6 de dezembro de 2014

O papel de Fátima Campos Ferreira

Os "Prós e Prós" e a censura que domina a televisão e jornalistas

Dantes, "no antigamente", a Censura era exercida pela PIDE e por Censores da confiança dessa polícia.
Hoje tudo é mais subtil e até mais eficaz. As notícias não precisam de ir à Censura. Os próprios jornalistas a fazem e, bem feita. Fazem-na por convicção política, fazem-na por medo de ficar mal vistos ou sofrer represálias dos chefes e patrões, fazem-na ainda na expectativa de serem promovidos e terem a encomenda de mais trabalho e maior remuneração.
Isto vem a propósito do programa da RTP, chamado "Prós e Contras" mas que Fátima Campos Ferreira, transforma em Prós e Prós. Não sei em que categoria ela se inscreve. Censora por convicção, censora por medo ou censora oportunista.

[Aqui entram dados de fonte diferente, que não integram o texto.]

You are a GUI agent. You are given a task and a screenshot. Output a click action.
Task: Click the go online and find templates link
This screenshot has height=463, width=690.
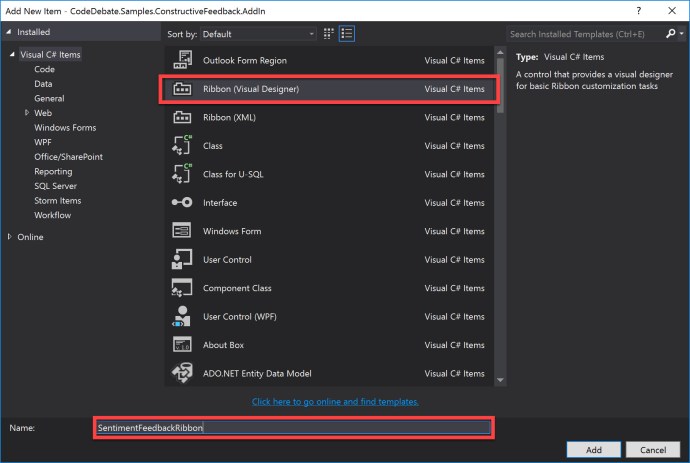pos(335,402)
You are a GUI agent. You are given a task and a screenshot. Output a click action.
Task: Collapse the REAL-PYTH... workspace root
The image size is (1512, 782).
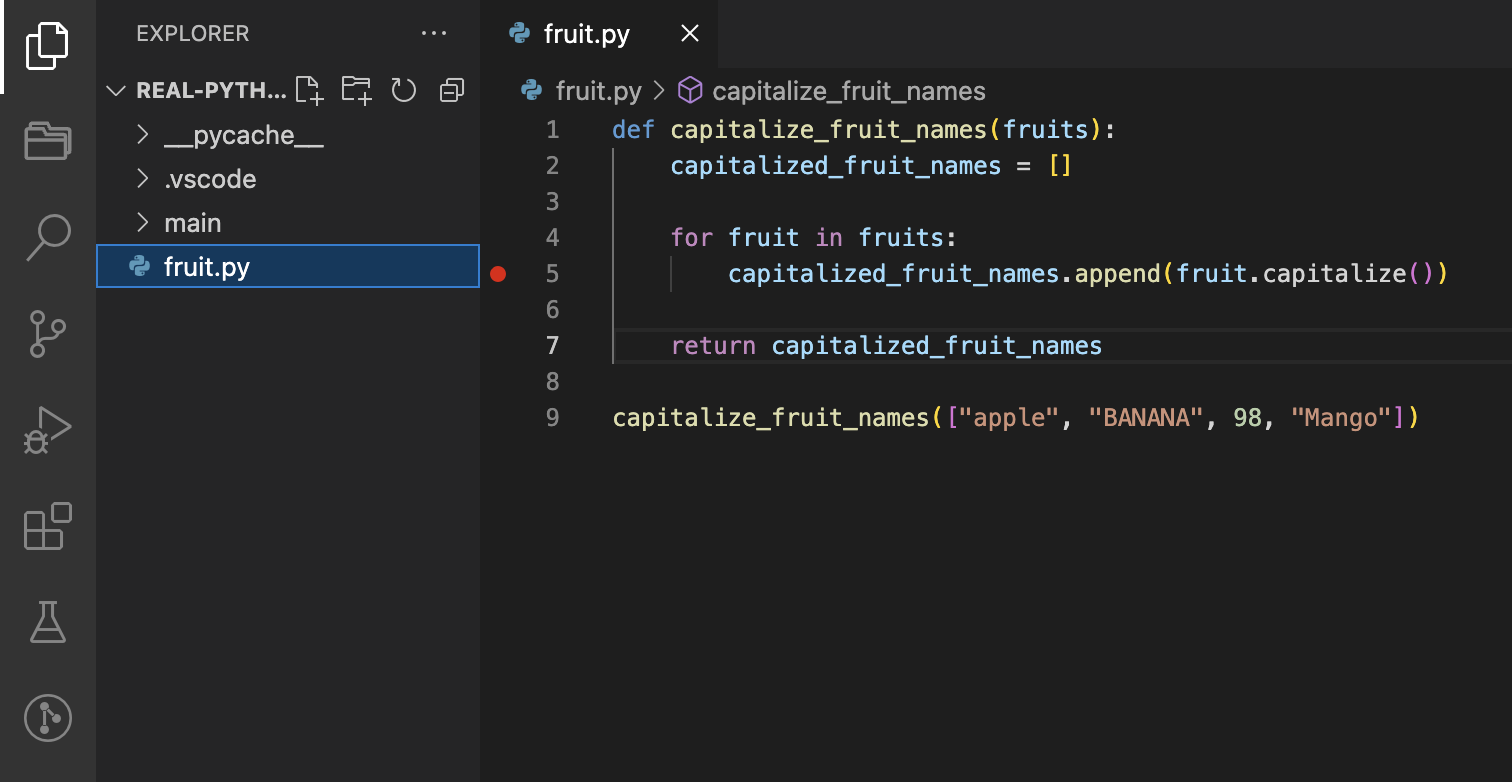[116, 90]
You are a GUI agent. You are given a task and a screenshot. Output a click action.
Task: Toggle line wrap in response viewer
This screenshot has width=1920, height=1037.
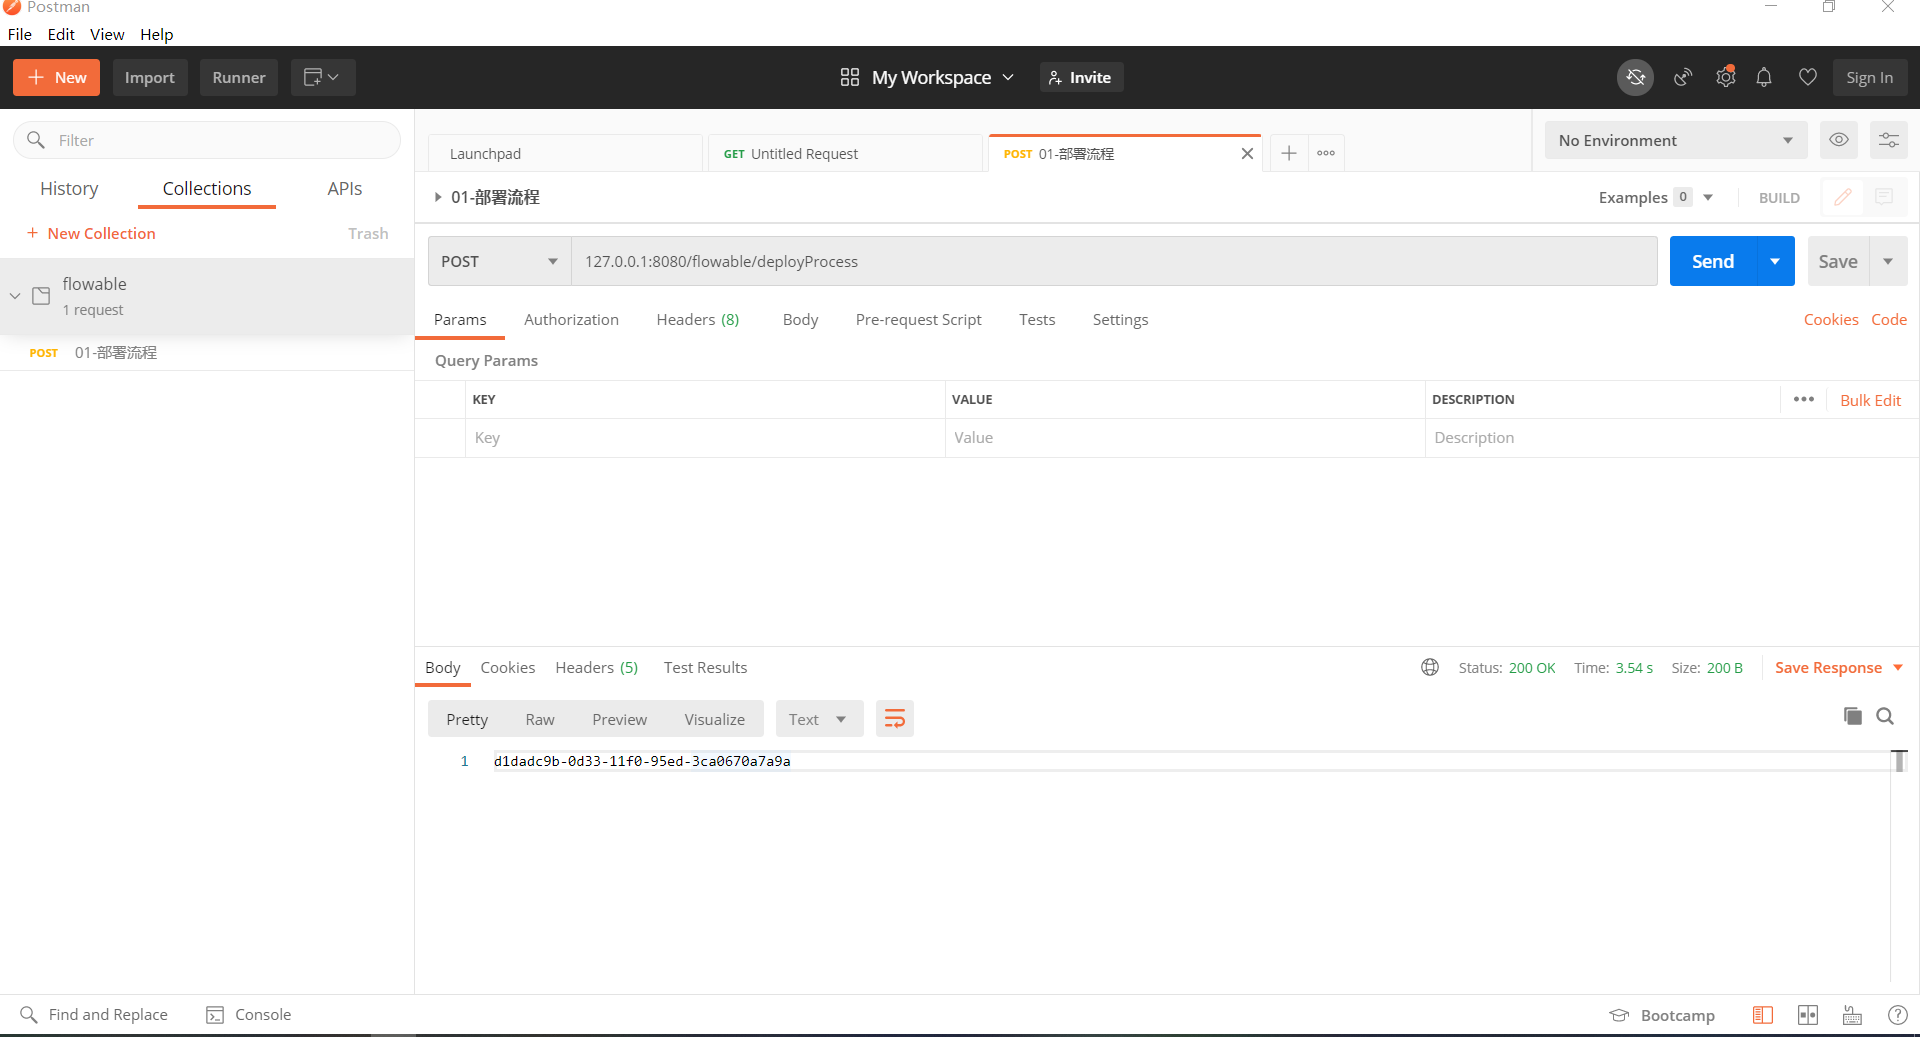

Correia da Fonseca, num interessante artigo no jornal Avante, "Tudo Boa Gente", entre outras coisas que vale a pena ler, recordou que, no Programa da RTP de Fátima Campos Ferreira, os participantes ao analisarem os problemas da "Pobreza e Solidão", enveredaram por uma análise social, diversificada. Dos exemplos que Correia da Fonseca mostrou destaco o seguinte:
Eugénio Fonseca, presidente da Caritas, depois de denunciar «a artimanha de baixar a linha de definição da pobreza» e «a produção de riqueza que não foi distribuída», confirmou que «há fome em Portugal, distribuída por todo o país». O psiquiatra dr. José Gameiro deu voz à nossa indignação quando disse que «é inacreditável dizer que Portugal vivia acima das suas possibilidades». Henrique Pinto preconizou «o paradigma da dignidade» em vez da «idolatria do dinheiro» e afirmou que «a pobreza é uma questão estrutural». Sérgio Aires, que «a pobreza não é uma fatalidade, é uma opção política e económica», e Henrique Pinto que, «cabe ao Estado criar oportunidades». Fátima Campos Ferreira, assustada... acordou (digo eu) para o seu papel de censora e, de imediato, interrompeu: «-Já estamos a meter ideologia!» Corta! 
Como referi no início, hoje esta falsa democracia, já não precisa do velho censor, com lápis azul, nem da PIDE, pois Fátimas Campos Ferreiras há por aí aos montes, na Televisão e jornais, que se encarregam dessa tarefa para ficarem bem vistos pelos seus patrões.